Punteggi inferiori a 4,75 indicano una lesione benigna, valori compresi tra 4,75 e 5,45 indicano una lesione sospetta mentre valori superiori a 5,45 indicano la presenza di un potenziale tumore cutaneo.


7-point checklist 


La “lista dei sette punti” (Seven point checklist) è un metodo diagnostico ampiamente utilizzato nella diagnosi del melanoma. Le neoplasie maligne cutanee possono essere individuate con discreta certezza attraverso questo procedimento analitico.
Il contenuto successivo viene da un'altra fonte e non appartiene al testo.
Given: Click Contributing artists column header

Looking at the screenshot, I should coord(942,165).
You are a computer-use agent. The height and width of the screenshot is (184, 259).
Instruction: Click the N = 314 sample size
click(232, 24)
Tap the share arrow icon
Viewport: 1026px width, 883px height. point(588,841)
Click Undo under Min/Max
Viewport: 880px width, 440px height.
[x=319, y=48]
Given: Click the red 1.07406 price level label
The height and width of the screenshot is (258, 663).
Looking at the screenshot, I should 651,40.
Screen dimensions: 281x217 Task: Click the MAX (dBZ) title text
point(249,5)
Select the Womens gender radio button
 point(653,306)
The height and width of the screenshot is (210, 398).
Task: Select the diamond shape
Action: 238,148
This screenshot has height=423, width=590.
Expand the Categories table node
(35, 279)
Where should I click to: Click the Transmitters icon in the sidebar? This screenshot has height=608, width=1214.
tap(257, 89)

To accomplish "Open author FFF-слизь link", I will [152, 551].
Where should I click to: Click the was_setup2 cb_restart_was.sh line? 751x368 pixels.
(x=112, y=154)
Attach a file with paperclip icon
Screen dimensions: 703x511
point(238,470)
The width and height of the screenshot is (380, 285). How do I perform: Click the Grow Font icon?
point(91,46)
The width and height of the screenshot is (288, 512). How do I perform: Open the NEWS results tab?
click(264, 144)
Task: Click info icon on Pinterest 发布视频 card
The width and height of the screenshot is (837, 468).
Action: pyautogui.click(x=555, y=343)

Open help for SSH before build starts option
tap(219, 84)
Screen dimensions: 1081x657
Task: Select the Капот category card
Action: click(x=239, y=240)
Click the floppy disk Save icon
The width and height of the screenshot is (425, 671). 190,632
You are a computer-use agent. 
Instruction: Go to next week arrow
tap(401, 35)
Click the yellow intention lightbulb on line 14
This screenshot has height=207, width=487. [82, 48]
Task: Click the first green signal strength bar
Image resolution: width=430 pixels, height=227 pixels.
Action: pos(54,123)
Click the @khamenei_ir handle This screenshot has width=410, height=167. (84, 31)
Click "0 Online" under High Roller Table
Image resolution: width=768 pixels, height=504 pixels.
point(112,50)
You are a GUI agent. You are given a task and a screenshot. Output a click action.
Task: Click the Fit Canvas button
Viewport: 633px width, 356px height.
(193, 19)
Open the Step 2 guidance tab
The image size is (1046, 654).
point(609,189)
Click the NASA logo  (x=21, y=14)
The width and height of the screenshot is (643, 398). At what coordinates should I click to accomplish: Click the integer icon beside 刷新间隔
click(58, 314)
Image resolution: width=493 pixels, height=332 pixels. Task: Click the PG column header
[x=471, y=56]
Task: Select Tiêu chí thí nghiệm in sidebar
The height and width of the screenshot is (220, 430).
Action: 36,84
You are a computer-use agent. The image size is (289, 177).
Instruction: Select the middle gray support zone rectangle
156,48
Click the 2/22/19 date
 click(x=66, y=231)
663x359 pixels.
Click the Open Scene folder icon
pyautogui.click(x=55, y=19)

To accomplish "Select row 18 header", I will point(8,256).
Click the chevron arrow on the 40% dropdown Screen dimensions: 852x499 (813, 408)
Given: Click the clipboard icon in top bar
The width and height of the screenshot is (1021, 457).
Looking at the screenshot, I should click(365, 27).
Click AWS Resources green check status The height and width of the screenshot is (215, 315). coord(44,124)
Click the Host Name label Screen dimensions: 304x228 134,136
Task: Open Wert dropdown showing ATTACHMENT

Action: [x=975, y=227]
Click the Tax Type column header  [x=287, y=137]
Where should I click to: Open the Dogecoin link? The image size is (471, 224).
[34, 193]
Tutti i melanomi riconosciuti presentano almeno uno dei sette principali criteri definiti da questo sistema.

Numerosi studi hanno confermato la sensibilità di questo metodo nella diagnosi del melanoma.

La sua praticità consiste nel fornire una coscenza pubblica delle caratteristiche visibili del tumore ed abbreviare così i tempi di attesa del consulto medico specializzato e per assicurare un intervento tempestivo ed approrpiato da parte del medico generale.


La valutazione dermoscopica denominata 7-Point Check List procede attraverso il calcolo di un punteggio secondo i seguenti criteri:

 
  • rete di pigmento atipica
  • velo blu-biancastro
  • pattern vascolare atipico
  • strie irregolari
  • pigmentazione irregolare
  • punti/globuli irregolari
  • strutture di regressione
 

Ad ogni criterio è stato assegnato, su base statistica, un punteggio indicativo della presenza del melanoma.

Un punteggio pari o superiore a 3 predispone alla diagnosi del melanoma.

3-point checklist

Recentemente, è stato proposto il 3-point checklist per consentire anche ai medici meno esperti di diagnosticare il maggior numero di melanomi possibile (anche se con una diminuzione della specificità). Si tratta di un metodo semplificato basato sulla valutazione di soli 3 criteri dermoscopici:

 
  • asimmetria della lesione
  • presenza di reticolo pigmentato atipico
  • presenza di strutture bianco-blu.